Hamilton’s Great Depression ‘Shacktown’ is reminiscent of city’s homeless encampments
We must remember that these are exceptionally hard times. The majority of these people are without work. They have their little homes, and can manage to get enough to eat and scrape by. If they are thrown out bag and baggage, they will have nowhere to go."
- Hamilton alderman John Sherring, supporting Cootes Paradise squatters during the Great Depression.
The ragged tents are spread out on the sidewalk at the corner of York and Bay beneath the flashing FirstOntario Centre sign that towers above.
There are maybe a dozen makeshift homes outside the arena, stretching east toward the Hamilton Public Library in front of street level billboards for the Hamilton Bulldogs.
It's a scene, in the midst of the pandemic, that shows how marginalized people are struggling. And it's not the only encampment in the city. There are others beside rail trails and in parks with scores of other people living in enclosures made of nylon, polyester or canvas.
Tom Cooper, the director of Hamilton Roundtable for Poverty Reduction, says it brings to mind the so-called Shacktown' in Hamilton, an enclave of squatters living in ramshackle boathouses in Cootes Paradise during the Great Depression.

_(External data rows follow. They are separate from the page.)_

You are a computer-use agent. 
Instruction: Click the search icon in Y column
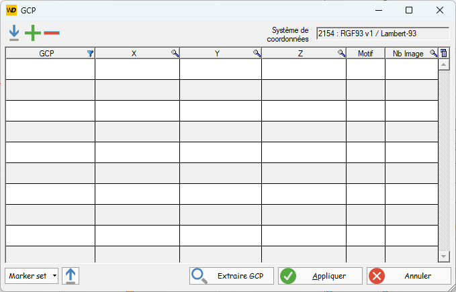pos(257,53)
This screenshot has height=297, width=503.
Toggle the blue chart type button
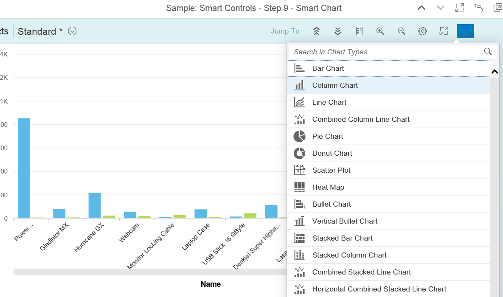click(465, 31)
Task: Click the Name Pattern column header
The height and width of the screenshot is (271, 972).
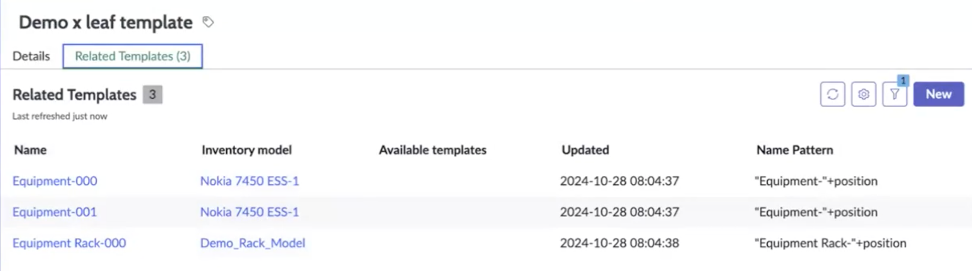Action: tap(795, 150)
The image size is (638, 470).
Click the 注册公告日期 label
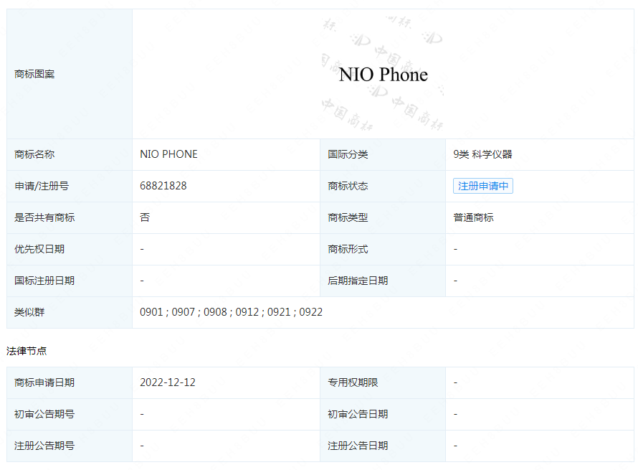(x=358, y=446)
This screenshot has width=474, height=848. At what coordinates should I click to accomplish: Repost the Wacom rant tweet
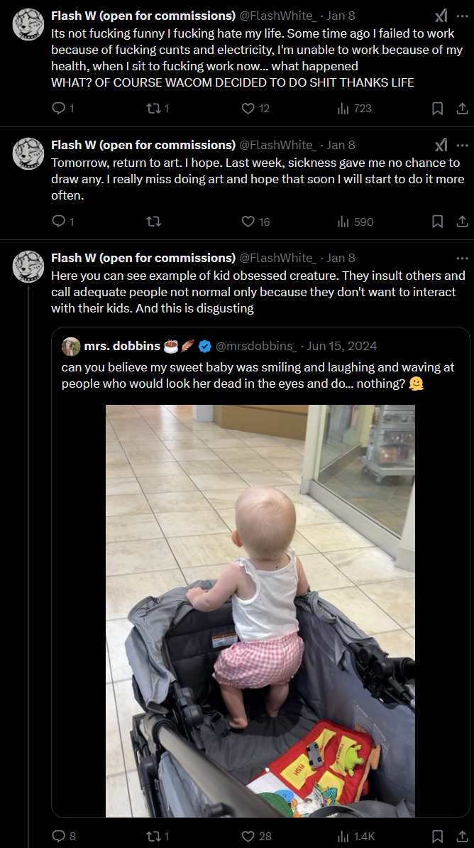click(153, 109)
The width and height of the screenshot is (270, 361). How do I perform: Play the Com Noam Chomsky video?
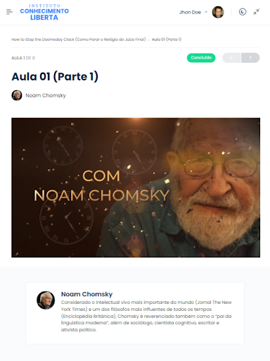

Shacks are more durable than tents, but many of the issues were the same.
Then, like now, people in difficult circumstances were trying to find their way by living on the edge of society.
Then, like now, the city tried to move them into more traditional housing, away from conditions that were seen to be unhealthy, unsafe and an eyesore.
Today we have a similar situation as before. We have a major economic upheaval 90 years later and people out of desperation are finding themselves in very similar circumstances as the Great Depression," says Cooper.
In recent years we have seen huge spikes in rental costs. For people who have to rely on affordable housing, it often just isn't there. So people are looking to have some kind of alternative shelter.
When desperation hits them, people look for other alternatives."
Sharon Crowe, staff lawyer at the Hamilton Community Legal Clinic, says, They are living on the fringes. They are the most marginalized people. They don't always do well with a lot of rules and restricted conditions."
Crowe has been involved in a legal challenge to prevent the City of Hamilton from clearing away homeless people living in public spaces.
As it stands now, a Superior Court injunction prevents the city from shutting down tent encampments until early September when the issue will be explored further. The move comes after tents were cleared earlier this summer at locations including Jackie Washington Rotary Park and the former John A. Macdonald Secondary School downtown.
Crowe feels the squatters should be left alone because, among other reasons, there is some justification to the view that living in a tent is safer for some than a multi-unit accepted shelter" during a pandemic.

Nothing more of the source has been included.